Dans le métavers, à quoi ressemblerons-nous ? À une version cartoonesque de nous-même, prévoit Mark Zuckerberg. Lors de la démonstration de ce que permettrait Horizon Worlds, en octobre 2021, le public a pu observer une représentation 3D relativement ressemblante au patron de Meta essayer tour à tour un costume de squelette ou de cosmonaute.

Si certains ont jugé la présentation déjà ringarde, un marché pourrait s’ouvrir : fin 2021, la start-up Wolf3D levait 13 millions de dollars pour « Ready Player Me », sa plateforme de création d’avatars pour le métavers. En une année, elle déclare être passée de 25 à 1000 entreprises clientes.

Liberté, identité

Mais alors : réaliste ou délirante, notre représentation métaversée ? « L’apparence de l’avatar doit rester le choix de l’utilisateur », estime Maude Bonenfant, professeure à l’Université du Québec. Les métavers sont influencés par le monde du jeu vidéo, or les joueurs ont l’habitude de se créer des personnages qui ne leur ressemblent pas, soit parce que le monde est fantastique, soit parce que c’est leur fantaisie. « La vraisemblance a peu d’importance tant que les règles de l’espace numérique sont comprises par tout le monde, explique la chercheuse. Ce qui compte, c’est la manière dont vous interagissez, les liens que vous tissez. »

Professeure à Télécom SudParis, Maryline Laurent pose la question point de vue économique : à qui cela bénéficierait, que nos avatars soient réalistes ? Pour Meta, dont le business model repose sur la captation de données, « ce n’est pas tant la manière dont je me présente que l’intégralité de mon parcours qui est utile : ce que je fais, ce que j’achète, la manière dont j’interagis, tout est enregistré pour affiner la publicité. »

À ce constat succède la question de la sécurité des données : « Plus vous dessinez une identité numérique proche de la vraie, plus importants seront les risques. » Si par exemple vous partagez vos opinions politiques ou religieuses, ce seront des données sensibles que vous aurez partagées avec les constructeurs de l’univers dans lequel vous évoluez. « La question qui va se poser n’est peut-être pas tant celle du degré de ressemblance entre votre avatar et vous-même que celle de la possibilité de garder le même personnage d’un métavers à l’autre », souligne Maude Bonenfant.
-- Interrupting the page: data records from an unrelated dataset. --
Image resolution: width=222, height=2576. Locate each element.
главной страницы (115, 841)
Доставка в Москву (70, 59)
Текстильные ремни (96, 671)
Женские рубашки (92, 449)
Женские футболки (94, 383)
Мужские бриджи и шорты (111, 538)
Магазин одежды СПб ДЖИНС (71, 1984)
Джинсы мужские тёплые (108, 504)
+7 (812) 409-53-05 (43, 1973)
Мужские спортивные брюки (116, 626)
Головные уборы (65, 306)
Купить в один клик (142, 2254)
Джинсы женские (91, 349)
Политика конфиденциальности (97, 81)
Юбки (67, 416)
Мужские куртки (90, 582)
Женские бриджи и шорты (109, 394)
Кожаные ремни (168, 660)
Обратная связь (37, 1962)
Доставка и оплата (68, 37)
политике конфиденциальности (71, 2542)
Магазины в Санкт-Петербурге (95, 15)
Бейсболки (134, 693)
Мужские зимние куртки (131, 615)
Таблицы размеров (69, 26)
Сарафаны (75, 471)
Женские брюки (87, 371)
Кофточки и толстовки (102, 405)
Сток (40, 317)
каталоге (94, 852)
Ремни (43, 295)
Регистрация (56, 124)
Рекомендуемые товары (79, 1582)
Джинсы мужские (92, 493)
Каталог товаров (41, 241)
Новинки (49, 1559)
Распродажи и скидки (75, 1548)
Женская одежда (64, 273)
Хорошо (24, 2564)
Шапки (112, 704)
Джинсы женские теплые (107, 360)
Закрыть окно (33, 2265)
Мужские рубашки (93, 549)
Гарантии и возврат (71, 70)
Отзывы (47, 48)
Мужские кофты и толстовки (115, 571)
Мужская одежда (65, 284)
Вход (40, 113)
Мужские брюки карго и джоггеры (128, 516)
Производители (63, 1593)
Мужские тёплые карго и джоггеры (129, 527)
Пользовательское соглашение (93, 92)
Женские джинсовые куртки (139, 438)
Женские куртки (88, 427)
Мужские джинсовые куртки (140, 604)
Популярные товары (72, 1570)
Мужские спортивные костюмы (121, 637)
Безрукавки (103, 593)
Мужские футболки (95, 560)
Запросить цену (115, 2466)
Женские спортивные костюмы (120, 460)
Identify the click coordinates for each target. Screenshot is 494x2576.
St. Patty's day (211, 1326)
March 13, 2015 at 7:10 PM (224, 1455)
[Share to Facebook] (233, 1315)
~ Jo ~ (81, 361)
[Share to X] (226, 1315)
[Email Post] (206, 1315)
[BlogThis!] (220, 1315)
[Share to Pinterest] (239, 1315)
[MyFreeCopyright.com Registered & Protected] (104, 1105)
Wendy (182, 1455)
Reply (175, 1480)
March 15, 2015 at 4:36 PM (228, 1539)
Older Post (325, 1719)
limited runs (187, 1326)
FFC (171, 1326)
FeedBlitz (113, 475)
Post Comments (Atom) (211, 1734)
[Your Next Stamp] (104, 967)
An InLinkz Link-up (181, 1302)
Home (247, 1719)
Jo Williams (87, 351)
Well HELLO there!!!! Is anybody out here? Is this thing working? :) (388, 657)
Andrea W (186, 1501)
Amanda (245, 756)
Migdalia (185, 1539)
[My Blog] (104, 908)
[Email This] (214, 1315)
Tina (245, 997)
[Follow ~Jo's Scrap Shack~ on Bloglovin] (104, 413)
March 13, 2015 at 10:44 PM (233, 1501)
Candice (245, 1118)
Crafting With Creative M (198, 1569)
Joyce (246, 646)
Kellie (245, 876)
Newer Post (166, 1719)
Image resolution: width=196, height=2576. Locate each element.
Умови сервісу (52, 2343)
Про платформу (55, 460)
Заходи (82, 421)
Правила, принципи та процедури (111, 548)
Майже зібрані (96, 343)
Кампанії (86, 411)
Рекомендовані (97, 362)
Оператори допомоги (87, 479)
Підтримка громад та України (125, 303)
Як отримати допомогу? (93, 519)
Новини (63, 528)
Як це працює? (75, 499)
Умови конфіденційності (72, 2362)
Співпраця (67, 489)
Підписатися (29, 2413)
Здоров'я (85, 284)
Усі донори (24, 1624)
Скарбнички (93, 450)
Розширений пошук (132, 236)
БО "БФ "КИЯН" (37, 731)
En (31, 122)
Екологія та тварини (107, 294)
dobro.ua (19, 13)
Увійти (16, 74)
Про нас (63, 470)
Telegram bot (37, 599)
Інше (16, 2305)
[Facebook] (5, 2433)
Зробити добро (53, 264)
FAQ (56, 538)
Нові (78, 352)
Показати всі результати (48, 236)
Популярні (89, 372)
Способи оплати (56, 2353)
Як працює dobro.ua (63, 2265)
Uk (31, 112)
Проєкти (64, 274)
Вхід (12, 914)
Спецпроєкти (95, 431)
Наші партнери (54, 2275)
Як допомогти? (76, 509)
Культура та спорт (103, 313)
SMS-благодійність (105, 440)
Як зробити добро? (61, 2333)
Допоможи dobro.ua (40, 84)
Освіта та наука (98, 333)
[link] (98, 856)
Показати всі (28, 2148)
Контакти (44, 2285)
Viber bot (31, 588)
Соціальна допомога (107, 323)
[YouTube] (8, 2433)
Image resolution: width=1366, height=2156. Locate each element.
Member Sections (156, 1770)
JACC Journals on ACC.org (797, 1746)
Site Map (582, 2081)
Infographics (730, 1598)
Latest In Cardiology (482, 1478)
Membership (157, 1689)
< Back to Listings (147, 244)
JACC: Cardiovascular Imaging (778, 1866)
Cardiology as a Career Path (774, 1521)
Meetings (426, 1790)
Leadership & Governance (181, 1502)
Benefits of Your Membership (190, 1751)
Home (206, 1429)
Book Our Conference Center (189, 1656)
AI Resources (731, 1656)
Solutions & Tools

Un avatar pour les relier tous

Un peu comme on prend le même pseudonyme sur chaque réseau social, pour rester identifiable. Dans ce cas, l’intérêt de métavers inscrits sur la blockchain devient évident : au pays des NFT, des modèles économiques plus proches de ceux des jeux vidéo, où l’on achète des skins (des équipements) et des objets, pourront se développer. « Sous pseudonyme ou pas, nous cherchons toujours à nous démarquer, à être unique », continue l’enseignante.

Avec des accessoires en série limitée, le tour sera facilement joué. Reste la question de l’acceptabilité sociale : chez Meta, le but affiché est de permettre aux internautes de se retrouver dans des contextes familiaux ou professionnels. « Or dans ces cadres-là, pointe Maude Bonenfant, il n’est pas dit qu’il soit bien vu de débarquer avec une tête de cheval ou je ne sais quel autre profil improbable. » Même virtuelle, la réalité demeure… la réalité.